Some custom applications were configured and away I went.

I am sure I must have saved at least an hour or work per workstation, you know how some people can be when it comes to new systems, they want everything they had before…

Roaming Profiles are also a good way to keep people from loosing important documents, because we all know, no matter how many times you tell people, they still like to avoid the server drive in favor of My Documents! Little do they know that we are backing up their files nightly ;)

Okay well after a 14 hour day of work I really need some sleep.

Thanks for reading!

NS


Oct 28 2008   4:04AM GMT

Racked My First C3000 Blade Enclosure



Posted by: Nathan Simon
Networking, Storage, Virtualization, IT professional

Well Its done, I officially racked my first HP C3000 Blade Enclosure with an MSA (Modular Smart Array). I tell you when they say you need to follow instructions to rack this beast, they were right… It took 4 techs to carry this 180lbs server, and it wasn’t even fully populated yet! First thing we had to do was remove all power supplies and spacers, then we had to unscrew the actually guts of the Blade enclosure. Once the Enclosure was completely empty, just an outer shell, it took 2 of us to rack it. After it is racked you get to put it back together. Power supplies, MSA Controller, GBE2 interconnects, then the blades themselves. It was quite an exciting time for me, as I have never actually worked with this kind of technology.

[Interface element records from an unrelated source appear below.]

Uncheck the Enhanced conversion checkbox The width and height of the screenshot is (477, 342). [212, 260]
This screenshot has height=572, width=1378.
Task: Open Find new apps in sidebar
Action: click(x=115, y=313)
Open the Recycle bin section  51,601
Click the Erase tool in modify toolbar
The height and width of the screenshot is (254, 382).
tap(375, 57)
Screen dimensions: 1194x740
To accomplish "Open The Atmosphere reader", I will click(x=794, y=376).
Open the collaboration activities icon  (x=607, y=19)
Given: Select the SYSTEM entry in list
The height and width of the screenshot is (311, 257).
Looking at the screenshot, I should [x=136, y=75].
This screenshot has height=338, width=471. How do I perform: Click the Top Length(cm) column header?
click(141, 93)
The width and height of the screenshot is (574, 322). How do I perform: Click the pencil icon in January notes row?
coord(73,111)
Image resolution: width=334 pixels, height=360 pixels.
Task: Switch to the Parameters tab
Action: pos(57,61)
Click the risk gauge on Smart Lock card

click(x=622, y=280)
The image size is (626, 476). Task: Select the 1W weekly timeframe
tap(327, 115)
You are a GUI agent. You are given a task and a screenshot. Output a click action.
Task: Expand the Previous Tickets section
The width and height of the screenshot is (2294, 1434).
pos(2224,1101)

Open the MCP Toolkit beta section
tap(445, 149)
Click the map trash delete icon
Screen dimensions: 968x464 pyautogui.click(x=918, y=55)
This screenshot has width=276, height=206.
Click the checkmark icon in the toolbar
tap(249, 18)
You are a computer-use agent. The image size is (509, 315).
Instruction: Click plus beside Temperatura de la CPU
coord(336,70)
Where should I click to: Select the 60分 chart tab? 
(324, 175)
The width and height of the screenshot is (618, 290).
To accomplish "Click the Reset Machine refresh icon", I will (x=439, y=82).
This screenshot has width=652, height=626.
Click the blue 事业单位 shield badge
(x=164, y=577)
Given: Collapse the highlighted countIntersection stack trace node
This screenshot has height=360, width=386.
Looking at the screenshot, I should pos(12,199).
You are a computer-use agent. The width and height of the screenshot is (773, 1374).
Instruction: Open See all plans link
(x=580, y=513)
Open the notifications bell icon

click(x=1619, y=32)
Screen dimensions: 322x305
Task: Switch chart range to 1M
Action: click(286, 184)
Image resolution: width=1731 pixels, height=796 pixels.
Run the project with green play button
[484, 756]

The setup follows, I am going to be quick and dirty on the description!

The C3000 Blade Enclosure has 2 Blades, each Blade has a Quad Core 2.333Ghz Processor, 16GB ram, and 2x 72GB (Raid 0) hdds. The C3000 is connected to an MSA using 2x GBE2 Interconnects. There are 2 controllers on the MSA so we were able to create redundant connections from the GBE2 switches to the MSA( just incase one port dies). The GBE2 switches were also redundantly connected to a Cisco Layer 3 switch. All of this plugged into a nice R5500VA HP Rack mounted UPS.

We are going to run ESX Foundation on each Blade, and each Blade will control 600GB LUNS on the MSA. No automatic Vmotion, but at least if a blade drops we can move the VM’s to the other store and boot them up… pretty good Redundancy for an sound price, which is withheld! This is only the beginning!

Anyways I hope I didn’t bore you guys, and I really hope I made SOME sense.

Take care and again have a great night!